Back to Litestream

Litestream Agent Skill

skills/litestream/SKILL.md

0.5.1110.1 KB
Original Source

Litestream Agent Skill

Litestream is a standalone disaster recovery tool for SQLite. It runs as a background process, monitors the SQLite WAL (Write-Ahead Log), converts changes to immutable LTX files, and replicates them to cloud storage. It uses modernc.org/sqlite (pure Go, no CGO required).

Quick Start

bash
# Build
go build -o bin/litestream ./cmd/litestream

# Test (always use race detector)
go test -race -v ./...

# Code quality
pre-commit run --all-files

Critical Rules

These invariants must never be violated:

1. Lock Page at 1GB

SQLite reserves a page at byte offset 0x40000000 (1 GB). Always skip it during replication and compaction. The page number varies by page size:

Page SizeLock Page Number
4 KB262145
8 KB131073
16 KB65537
32 KB32769
go
lockPgno := ltx.LockPgno(pageSize)
if pgno == lockPgno {
    continue
}

2. LTX Files Are Immutable

Once an LTX file is written, it must never be modified. New changes create new files. This guarantees point-in-time recovery integrity.

3. Single Replica per Database

Each database replicates to exactly one destination. The Replica component manages replication mechanics; database state belongs in the DB layer.

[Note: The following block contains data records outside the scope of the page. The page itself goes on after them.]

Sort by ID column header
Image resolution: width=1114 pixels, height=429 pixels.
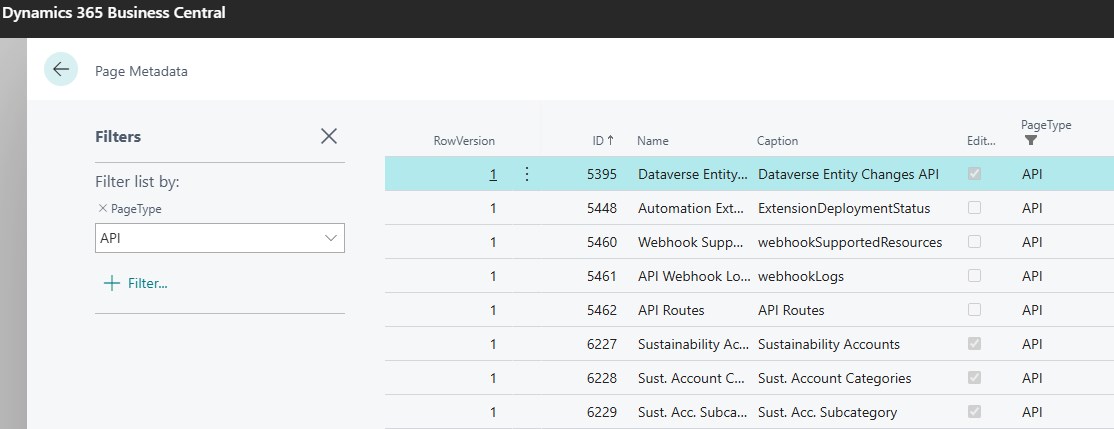coord(603,141)
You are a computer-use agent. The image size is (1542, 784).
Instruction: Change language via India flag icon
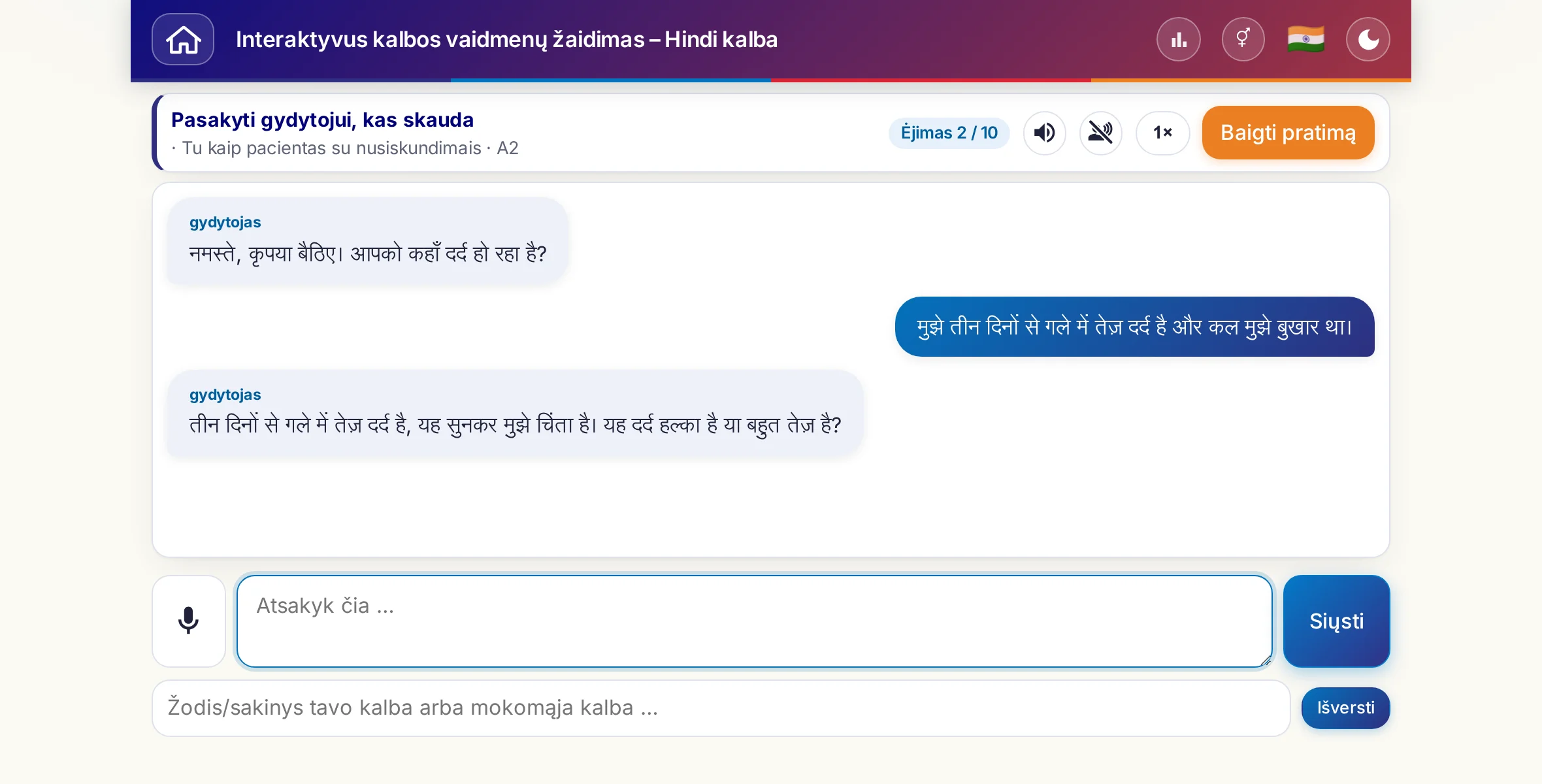(x=1305, y=39)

4. Read Local Before Remote During Compaction

Cloud storage is eventually consistent. Always read from local disk first:

go
f, err := os.Open(db.LTXPath(info.Level, info.MinTXID, info.MaxTXID))
if err == nil {
    return f, nil // Use local copy
}
return replica.Client.OpenLTXFile(...) // Fall back to remote

5. Preserve Timestamps During Compaction

Set the compacted file's CreatedAt to the earliest source file timestamp to maintain temporal granularity for point-in-time restoration.

go
info.CreatedAt = oldestSourceFile.CreatedAt

6. Use Lock() Not RLock() for Writes

go
// CORRECT
r.mu.Lock()
defer r.mu.Unlock()
r.pos = pos

// WRONG - race condition
r.mu.RLock()
defer r.mu.RUnlock()
r.pos = pos

7. Atomic File Operations

Always write to a temp file then rename. Never write directly to the final path.

go
tmpFile, err := os.CreateTemp(dir, ".tmp-*")
// ... write data, sync ...
os.Rename(tmpFile.Name(), finalPath)

Architecture

System Layers

LayerFile(s)Responsibility
Appcmd/litestream/CLI commands, YAML/env config
Storestore.goMulti-DB coordination, compaction
DBdb.goSingle DB management, WAL monitoring
Replicareplica.goReplication to one destination
Storage*/replica_client.goBackend implementations (S3, GCS, etc.)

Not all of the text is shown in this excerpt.